L'homme qui n'inventa pas la biodiversité

L'homme qui n'inventa pas la biodiversité

janvier 2003

Le grand biologiste Edward O. Wilson est à l'origine du mot biodiversité et, plus encore, de la prise de conscience de l'importance de cette notion.
Faussement modeste, il prétend aujourd'hui n'être pour rien dans
le succès de ce terme, qu'il jugeait "trop américain" et "trop clinquant"...

Professeur à Harvard, grand spécialiste des fourmis et père de la sociobiologie, Edward O. Wilson publie à l'automne 1985 un article qui connaît un retentissement mondial. Son titre : The Crisis of Biological Diversity (La crise de la diversité biologique).
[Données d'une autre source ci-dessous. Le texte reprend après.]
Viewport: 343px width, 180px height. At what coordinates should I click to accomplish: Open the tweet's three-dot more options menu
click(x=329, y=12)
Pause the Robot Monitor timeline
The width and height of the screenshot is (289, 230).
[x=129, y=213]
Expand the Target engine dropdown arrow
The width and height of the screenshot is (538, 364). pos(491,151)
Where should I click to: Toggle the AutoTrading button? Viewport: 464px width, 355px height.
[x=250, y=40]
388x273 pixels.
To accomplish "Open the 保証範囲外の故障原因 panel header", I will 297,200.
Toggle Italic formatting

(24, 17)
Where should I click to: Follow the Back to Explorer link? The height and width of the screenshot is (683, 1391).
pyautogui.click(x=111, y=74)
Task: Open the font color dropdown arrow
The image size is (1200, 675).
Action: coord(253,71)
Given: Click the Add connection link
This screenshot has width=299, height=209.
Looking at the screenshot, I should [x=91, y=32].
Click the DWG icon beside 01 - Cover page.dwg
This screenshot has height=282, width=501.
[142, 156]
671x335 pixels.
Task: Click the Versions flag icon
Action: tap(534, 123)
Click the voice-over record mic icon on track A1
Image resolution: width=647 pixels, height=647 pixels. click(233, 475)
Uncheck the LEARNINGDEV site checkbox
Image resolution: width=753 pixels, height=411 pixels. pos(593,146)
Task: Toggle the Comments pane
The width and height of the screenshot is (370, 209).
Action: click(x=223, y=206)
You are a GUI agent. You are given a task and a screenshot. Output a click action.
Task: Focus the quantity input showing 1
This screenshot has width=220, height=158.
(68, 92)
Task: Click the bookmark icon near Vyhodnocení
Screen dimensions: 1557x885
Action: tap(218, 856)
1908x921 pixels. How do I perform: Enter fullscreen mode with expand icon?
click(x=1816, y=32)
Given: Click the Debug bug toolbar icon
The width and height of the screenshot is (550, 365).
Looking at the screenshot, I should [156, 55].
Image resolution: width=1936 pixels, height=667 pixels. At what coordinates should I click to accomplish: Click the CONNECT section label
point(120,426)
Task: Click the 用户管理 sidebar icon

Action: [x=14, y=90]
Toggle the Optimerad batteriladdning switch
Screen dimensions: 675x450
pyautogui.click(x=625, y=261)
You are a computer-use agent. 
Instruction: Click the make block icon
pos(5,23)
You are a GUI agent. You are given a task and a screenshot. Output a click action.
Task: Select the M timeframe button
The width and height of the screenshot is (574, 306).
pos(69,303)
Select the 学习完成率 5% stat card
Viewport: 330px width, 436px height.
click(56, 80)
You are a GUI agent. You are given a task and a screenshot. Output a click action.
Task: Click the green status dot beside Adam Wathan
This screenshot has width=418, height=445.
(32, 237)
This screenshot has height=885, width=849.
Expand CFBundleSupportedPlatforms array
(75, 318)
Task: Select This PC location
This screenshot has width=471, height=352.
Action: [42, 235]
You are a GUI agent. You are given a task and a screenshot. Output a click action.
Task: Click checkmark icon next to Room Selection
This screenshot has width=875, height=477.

S'il n'y utilise pas le terme de biodiversité, il souligne en revanche les enjeux et les implications d'un appauvrissement de la diversité biologique dans le domaine animal, végétal et microbien.

Rejoignant une préoccupation partagée par un certain nombre d'autres chercheurs, l'article suscite une véritable prise de conscience. Dans la lignée de ce texte fondateur, le National Research Council (organisme dépendant de l'Académie des sciences américaine) organise à Washington, en 1986, le premier forum américain sur la diversité biologique. E.O. Wilson en est bien sûr l'invité vedette. À l'issue du colloque, les responsables du NRC suggèrent, pour l'édition des actes, d'utiliser la contraction « biodiversité », qu'ils jugent plus efficace que « diversité biologique ».

Écoutons E.O. Wilson : « J'ai résisté, je leur ai dit que cela me paraissait trop américain, trop clinquant. Ils insistèrent : le mot serait plus facile à mémoriser... J'ai cédé ! Ce fut un best-seller scientifique et le mot a fait le tour du monde » (1).